The average additional demand will be for £1,500 (about $2,250) – quite a lot of money for most people, especially those on a fixed budget in difficult times.

Viewed objectively, the most disgraceful aspect of all in this particular case is that most victims are indeed on a fixed budget, because it relates to PAYE, “Pay As You Earn”, the income tax levied on employees, who are usually on fixed salaries.

Viewed more subjectively, since PAYE is designed as a tax on employees, this particular blunder is less likely to impact directly on most entrepreneurs. However, it does beg an important question: if the tax man can make such a gigantic error in the relatively simple calculation of the taxes on fixed incomes, how many more mistakes are being made in the far more complicated calculation of taxes on entrepreneurs?

Most of us have our horror stories. Some are due to straightforward bureaucratic incompetence, but – to be fair even to the tax man – in many cases it is unfair to blame a poorly educated bureaucrat for failing to understand a system so complex that it baffles some of the sharpest minds in the land.

Everyone agrees that the system is bad, but every attempt at reform has made it more complex and therefore worse. The only solution is to junk the whole thing and start again – with a Flat Rate Tax. Some consider Flat Rate Taxes inegalitarian and therefore “unfair”. Perhaps – but surely not as unfair as a system that overcharges some, springs sudden additional demands on others, and has just been particularly hard on some of our poorest fellow subjects.

Moreover, here is a tax calculation everyone can understand:

Simple = Fair
Fair = Efficient

 

5 Reasons Why the Swiss Succeed

Zurich, Monday 16 August 2010

When most informed commentators are issuing dire warnings about the economic future of “Europe”, they usually mean the European Union, or at least the Eurozone.

So the warnings do not apply to Switzerland, which is neither a member of the EU nor in a particularly dangerous financial position. This is not to say that everything is perfect in Helvetia, or that the Twenty Six Cantons have some form of exemption from the problems of the global markets – but it does seem that Switzerland is in a far better condition to weather the storms than most other European countries.

Swiss Chateau

 

Although Switzerland’s independence from the EU is currently working in its favour, it would be facile to attribute the relative prosperity of the Swiss to that one factor alone. It is rather a symptom of a number of deeper strengths that have allowed the Confederation to enjoy hundreds of years of wealth disproportionate to its natural resources.

1   In spite – indeed, because – of its small size, Switzerland has always understood its economy depends on being open to foreign trade.

2   The high sense of civic responsibility of the Swiss, combined with the small size of both the Confederation and its constituent Cantons, have always imposed a tight fiscal discipline on government. It is harder to hide public debt when it must be shared among a small population.

3   Swiss banking and tax laws have always been hospitable to outsiders with money.

4   Switzerland is proof that economic liberalism is compatible with a strong sense of social cohesion, based on shared traditional values. Switzerland is a clean and safe place in which to live and do business – a nation armed to the teeth in which there is little gun crime.
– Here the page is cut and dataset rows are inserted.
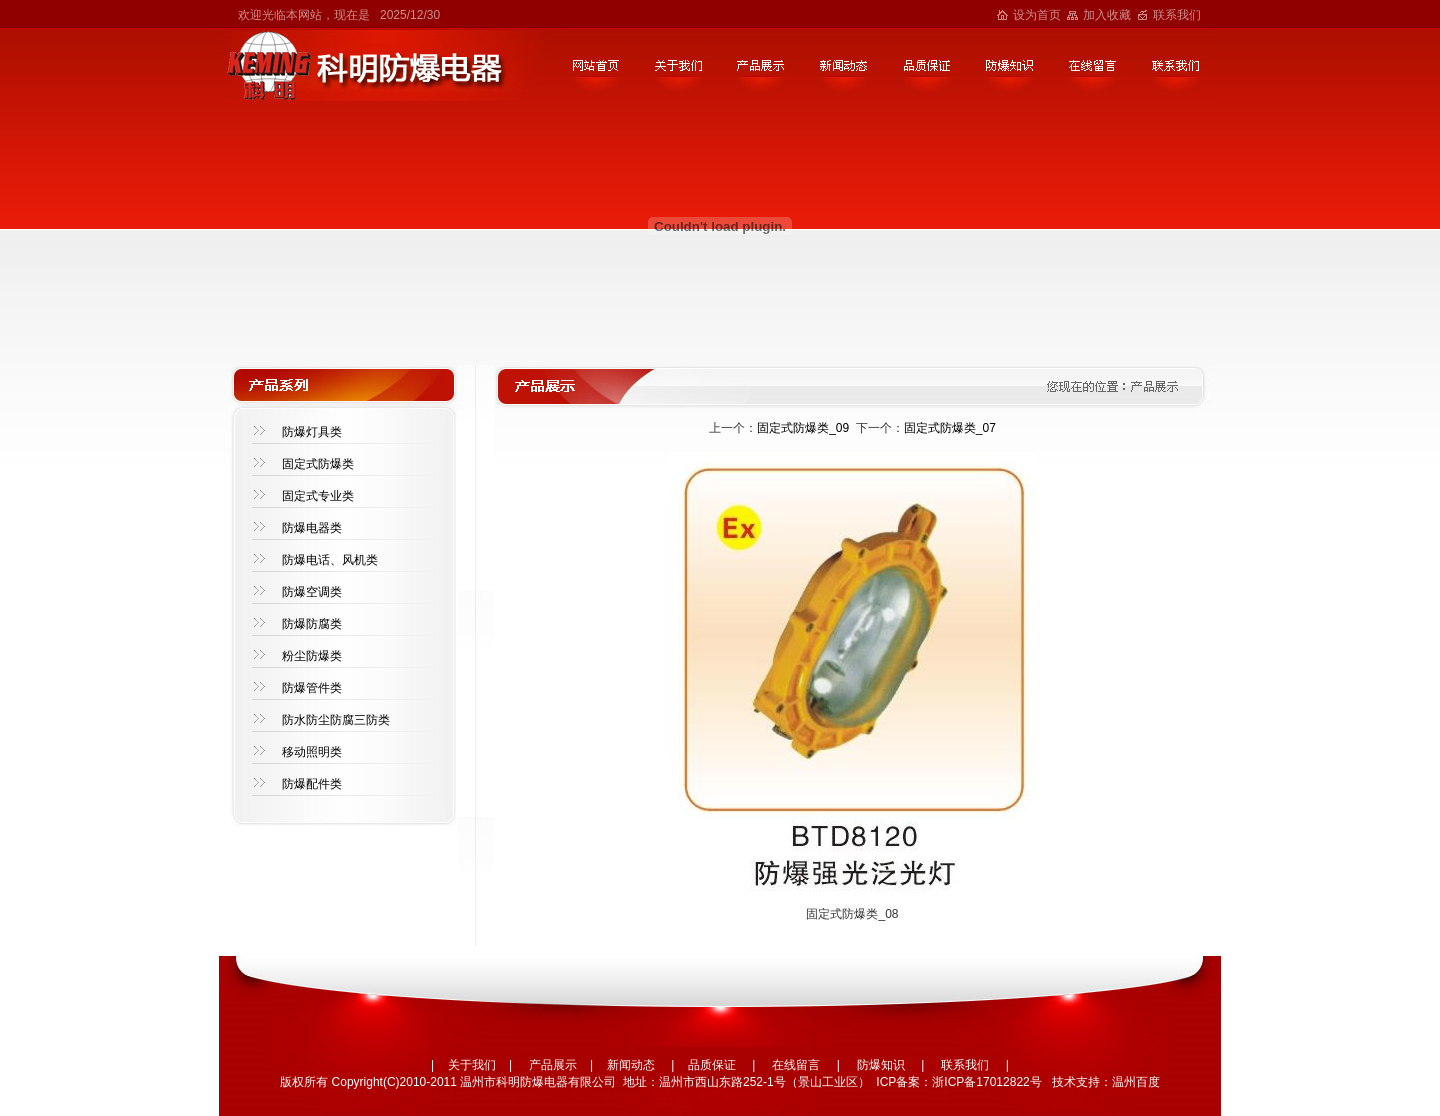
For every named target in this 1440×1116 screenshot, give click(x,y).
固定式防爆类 (318, 464)
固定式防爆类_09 (803, 428)
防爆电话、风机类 (330, 560)
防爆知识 (881, 1065)
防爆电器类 (312, 528)
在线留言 (796, 1065)
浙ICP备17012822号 (986, 1082)
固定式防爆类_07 (950, 428)
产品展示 (553, 1065)
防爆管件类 (312, 688)
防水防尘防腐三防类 (336, 720)
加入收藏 (1107, 15)
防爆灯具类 (312, 432)
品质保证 (712, 1065)
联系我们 (1177, 15)
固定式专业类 (318, 496)
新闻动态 (631, 1065)
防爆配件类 (312, 784)
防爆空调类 (312, 592)
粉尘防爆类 (312, 656)
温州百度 (1136, 1082)
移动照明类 (312, 752)
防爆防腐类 (312, 624)
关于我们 (472, 1065)
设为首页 (1037, 15)
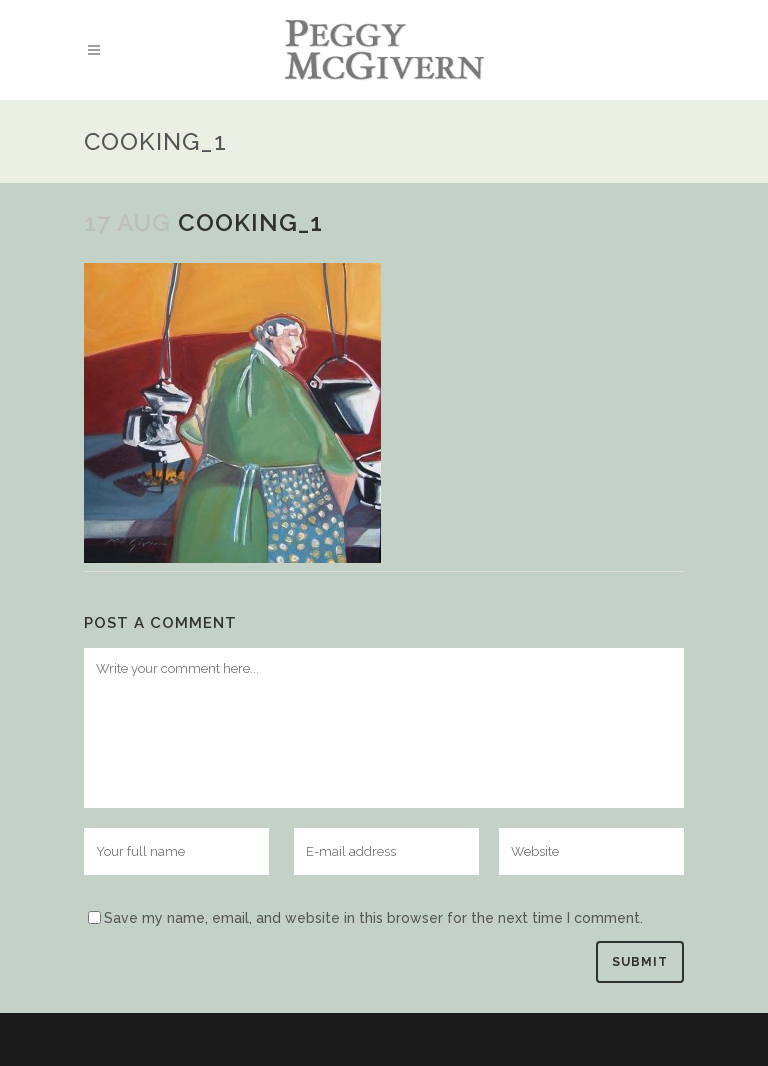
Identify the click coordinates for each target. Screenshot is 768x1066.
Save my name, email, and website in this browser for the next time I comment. (373, 918)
5   The Swiss retain a formidable work ethic, an obsession with the quality and precision of their products, and a passion for punctuality. Although Switzerland has been mocked as the nation which gave the world the cuckoo-clock, the clever little timepiece is actually a good symbol of the virtues that make a strong economy.

The combined impact of these strengths is a healthy economy, which means a strong currency. Perhaps that is why your contributor, trying to stretch out is his devalued pounds sterling, feels so impoverished travelling through this great nation.